Australia Sends in Military to Help Fight Bushfires
AUSTRALIA: December 8, 2006


CANBERRA - Australia's military on Thursday rushed to help battle bushfires that threaten to merge into a giant fire-front ahead of what authorities said could be one of the most dangerous weekends for blazes in the country's south.

 


Army bulldozers and fuel tankers were sent to Victoria state in the country's southeast, where 1,800 firefighters are struggling to contain 50 blazes, mostly burning in the rugged, inaccessible mountains of the Victorian Alps.

An urgent call for help was also sent to New Zealand and Victorian state Premier Steve Bracks said he hoped about 40 remote-area specialist firefighters would arrive ahead of four days in which temperatures were tipped to soar to 40 degrees Celsius (104 Fahrenheit).

"It is a critical time now, but it is more critical as we approach this weekend," Bracks told reporters. "It's going to be one of our most difficult fire weekends in the history of this state."

Firefighters say Australia faces an extreme fire danger this summer after a worsening drought left rural areas bone dry. Scientists fear climate change will bring more frequent higher temperatures and less rainfall to the country.

Authorities said the blazes stretching 150 kilometres (93 miles) from the central King Valley to the southern coast could destroy more than 600,000 hectares (1.4 million acres) in coming days as fires merged in the face of strong winds.

A 25-kilometre-wide smoke plume covered Australia's east coast in photos taken from space and shown in newspapers.

Prime Minister John Howard promised Bracks whatever help was needed to fight the fires.

"The situation in Victoria is very serious indeed," Howard told the nation's parliament.

Fire authority spokesman Greg Leach said at least seven towns were under immediate threat.

"We had a number of larger fires merge overnight. We've had 10 years of drought in Victoria and the forests are extremely dry, and we are seeing fire behaviour that we haven't witnessed before," Leach said.

In neighbouring New South Wales there was some relief with the discovery that large fires burning there had not destroyed one of the healthiest remaining colonies of koalas in the country, as earlier feared.

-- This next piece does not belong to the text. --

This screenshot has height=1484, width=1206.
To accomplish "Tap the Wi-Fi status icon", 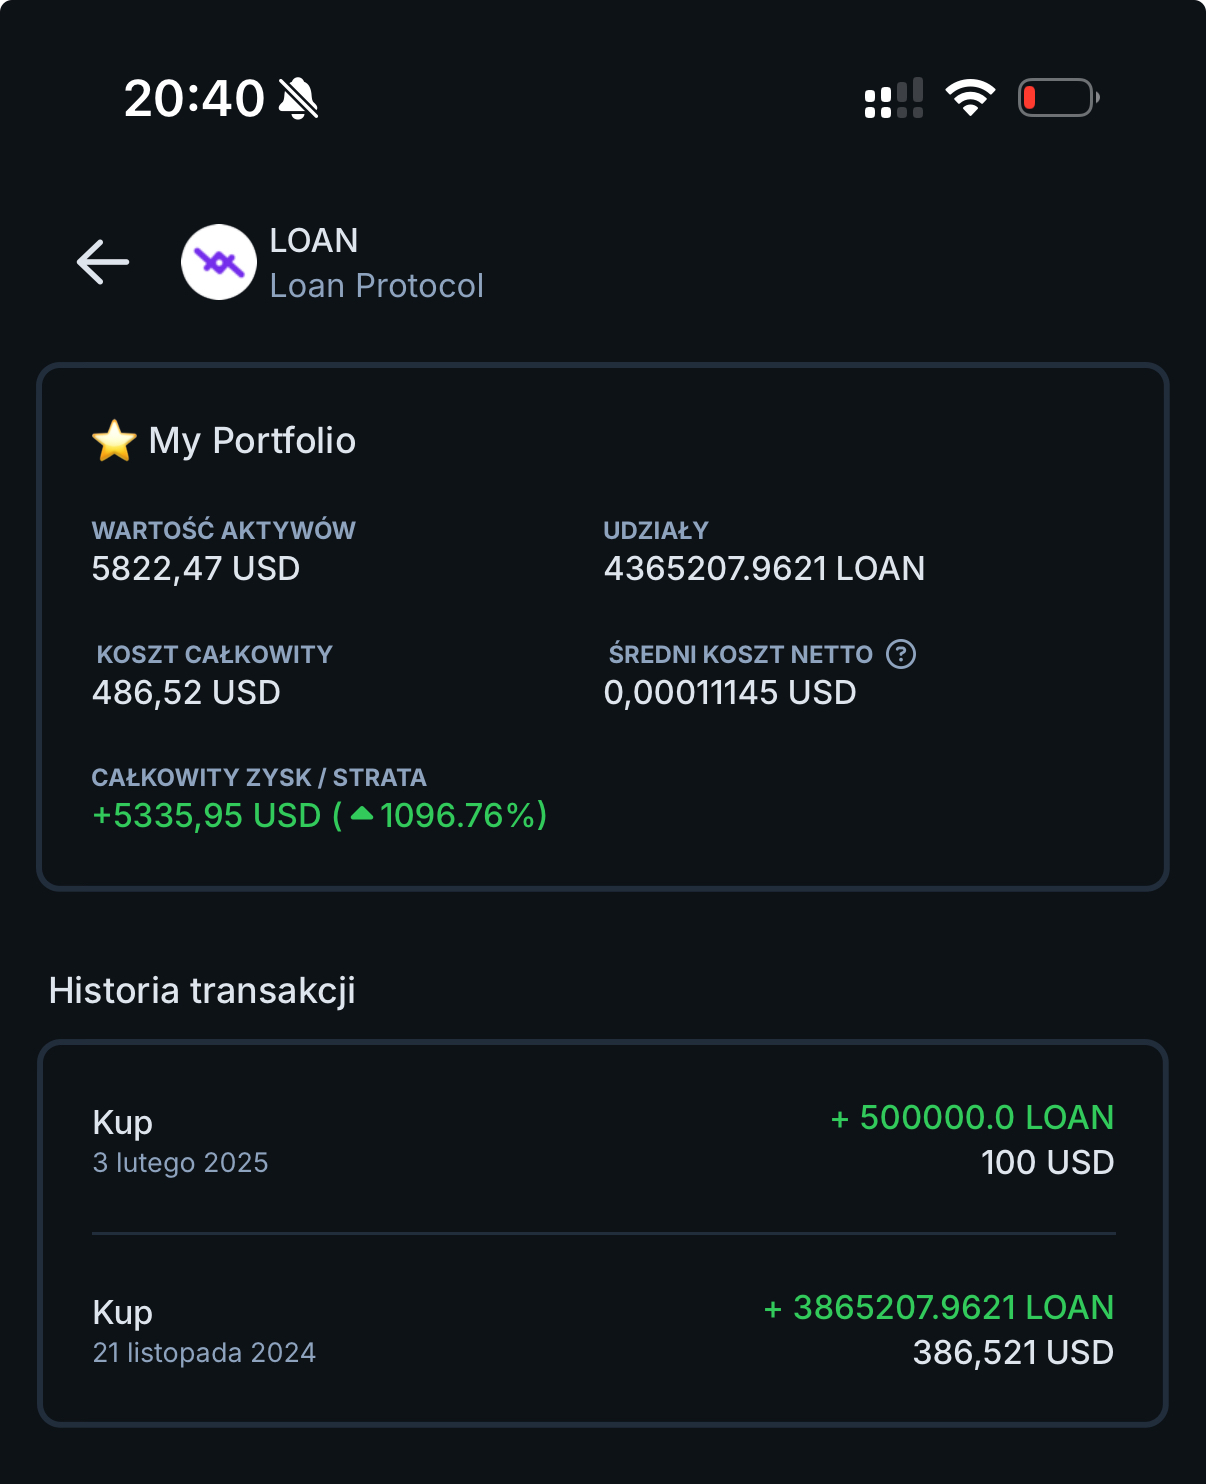I will tap(970, 98).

Leach said three houses had been destroyed in Victoria and residents in Dargo, Licola, Bairnsdale and Maffra towns would have to decide whether to flee or fight approaching blazes.

The Dargo blaze had linked with another to form a front stretching more than 15 kilometres.

In January 2005, the deadliest bushfires in 22 years killed nine people in South Australia.

Four people were killed and 530 homes destroyed in Canberra in 2003. That same year, bushfires fuelled by drought ravaged a slice of Australia three times the size of Britain.

Over the past 40 years, more than 250 people have been killed in bushfires in Australia.